ST. LOUIS (KTVI) – A lander landing on a comet is cause for celebration.
'This is huge,' says Eric Gustafson, a St. Louis Science Center Astronomer.
'This is a big deal?' asks Patrick Clark.
'This is a very big deal,' says Gustafson.
The European Space Agency made history with their Rosetta Stone spacecraft and its lander.
The phenom known as Phelae even tweeted about its new home.
'It is 67P and named after the two gentlemen that discovered it,' says Gustafson.
The St. Louis Science Center's planetarium is keeping an eye on the space drama as it unfolds.
This is the first time a soft landing on a comet has been achieved and now comes the chance to find out more about its composition.
'They're kind of the primordial left over stuff that this will give us a firsthand look at this material and how it changes as it approaches the sun,' says Gustafson.

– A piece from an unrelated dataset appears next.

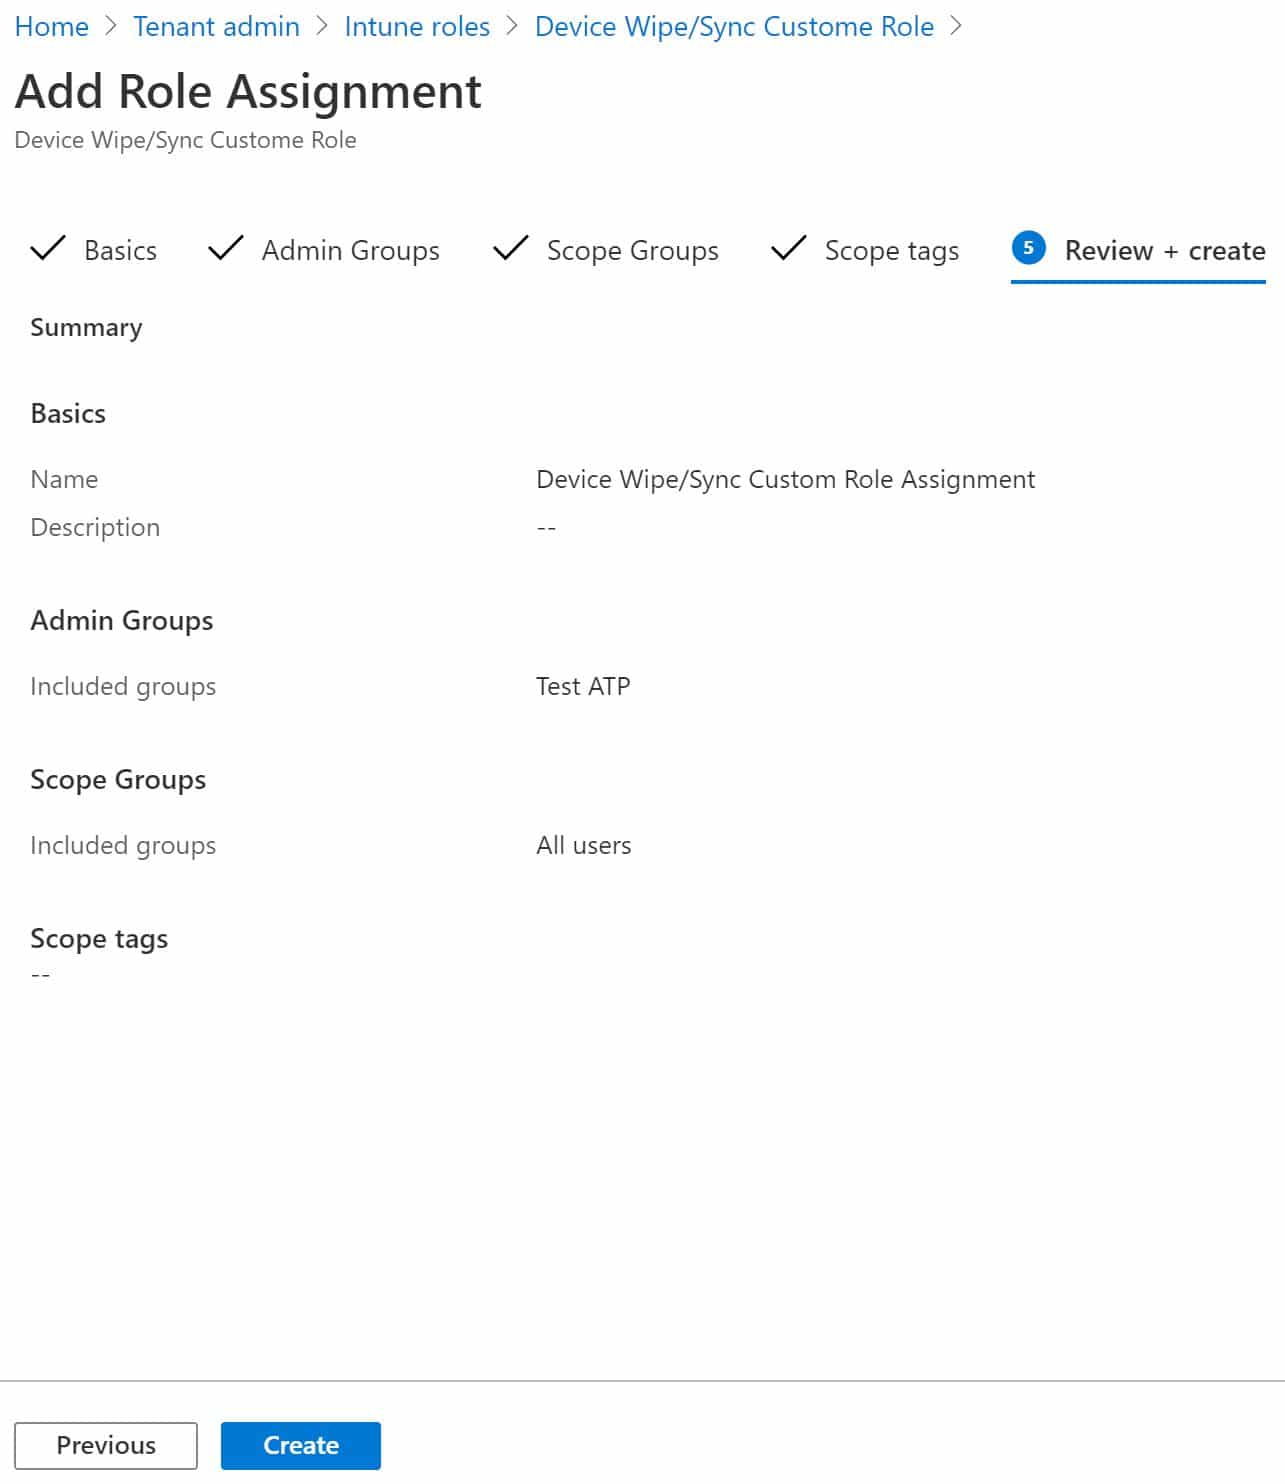Screen dimensions: 1285x1484
Task: Select the Test ATP included group value
Action: [583, 686]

Right now, 300-million miles from earth a washing machine-sized lander is on its new permanent home.
But hold on to your hats because the harpoons didn't fire and Phelae is believed to have bounced and landed twice.

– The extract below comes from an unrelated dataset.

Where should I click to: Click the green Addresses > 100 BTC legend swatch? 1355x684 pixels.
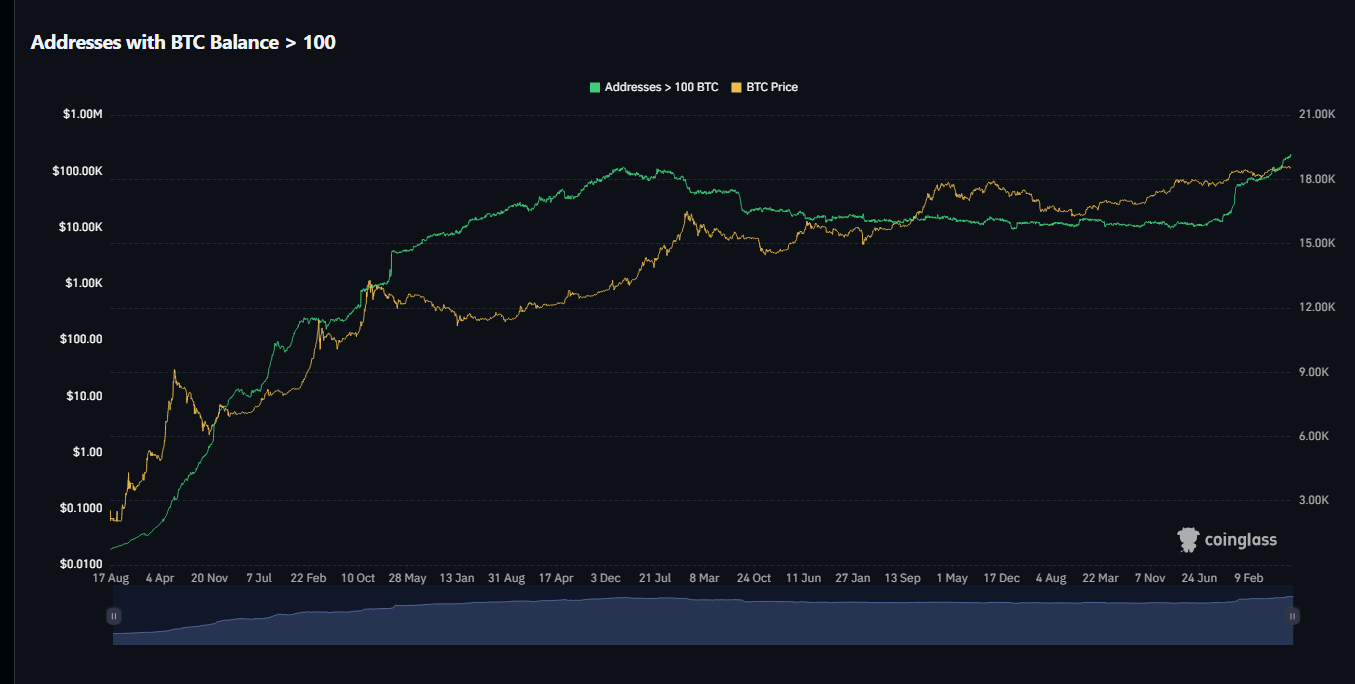click(596, 87)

'They contain the leftover stuff of what we all formed from,' says Gustafson describing the comet. 'That includes organic material, molecules that contain carbon and nitrogen and hydrogen and oxygen, the stuff that's important to the potential development of life.'
Scientists will have to wait before the lander the size of a washing machine can drill into the comet's surface.
Then the experts can compare and contrast water from our world and beyond.